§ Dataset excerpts
——
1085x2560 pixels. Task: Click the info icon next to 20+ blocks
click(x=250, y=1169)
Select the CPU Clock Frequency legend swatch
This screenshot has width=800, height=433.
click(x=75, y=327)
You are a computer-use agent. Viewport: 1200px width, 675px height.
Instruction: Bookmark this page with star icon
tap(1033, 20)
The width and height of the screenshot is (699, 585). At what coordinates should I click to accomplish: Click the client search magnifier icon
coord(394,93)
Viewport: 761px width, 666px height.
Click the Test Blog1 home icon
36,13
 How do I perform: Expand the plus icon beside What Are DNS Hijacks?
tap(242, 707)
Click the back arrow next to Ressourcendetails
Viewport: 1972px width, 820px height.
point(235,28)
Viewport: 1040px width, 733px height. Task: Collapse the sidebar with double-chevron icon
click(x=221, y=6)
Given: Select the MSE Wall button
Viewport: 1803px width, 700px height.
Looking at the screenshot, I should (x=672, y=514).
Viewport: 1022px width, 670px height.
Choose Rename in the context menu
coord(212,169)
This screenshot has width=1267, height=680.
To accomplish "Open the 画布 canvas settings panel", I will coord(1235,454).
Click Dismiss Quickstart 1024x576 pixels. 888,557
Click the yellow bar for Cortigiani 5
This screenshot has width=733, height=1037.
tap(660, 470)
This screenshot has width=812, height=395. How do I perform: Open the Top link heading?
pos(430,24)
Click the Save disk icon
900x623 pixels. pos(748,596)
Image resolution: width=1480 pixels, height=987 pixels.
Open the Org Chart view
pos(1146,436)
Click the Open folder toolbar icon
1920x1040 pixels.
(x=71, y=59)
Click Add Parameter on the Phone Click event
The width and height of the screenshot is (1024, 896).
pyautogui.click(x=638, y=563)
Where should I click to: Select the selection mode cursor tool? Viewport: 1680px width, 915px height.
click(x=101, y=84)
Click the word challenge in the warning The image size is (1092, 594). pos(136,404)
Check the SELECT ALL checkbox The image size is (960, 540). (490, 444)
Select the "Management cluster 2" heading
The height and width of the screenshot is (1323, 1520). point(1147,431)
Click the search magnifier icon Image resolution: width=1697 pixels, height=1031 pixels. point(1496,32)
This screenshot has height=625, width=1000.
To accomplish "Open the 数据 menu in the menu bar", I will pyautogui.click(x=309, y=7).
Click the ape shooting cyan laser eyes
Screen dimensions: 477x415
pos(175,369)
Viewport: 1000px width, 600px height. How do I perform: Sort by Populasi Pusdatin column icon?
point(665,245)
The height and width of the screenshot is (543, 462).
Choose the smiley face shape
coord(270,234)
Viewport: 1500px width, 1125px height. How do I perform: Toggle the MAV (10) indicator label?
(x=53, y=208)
——
§ Your goal
Considering the records line by line, how many lines hold the string "will"? Say only the number.

§ Solved exercise
2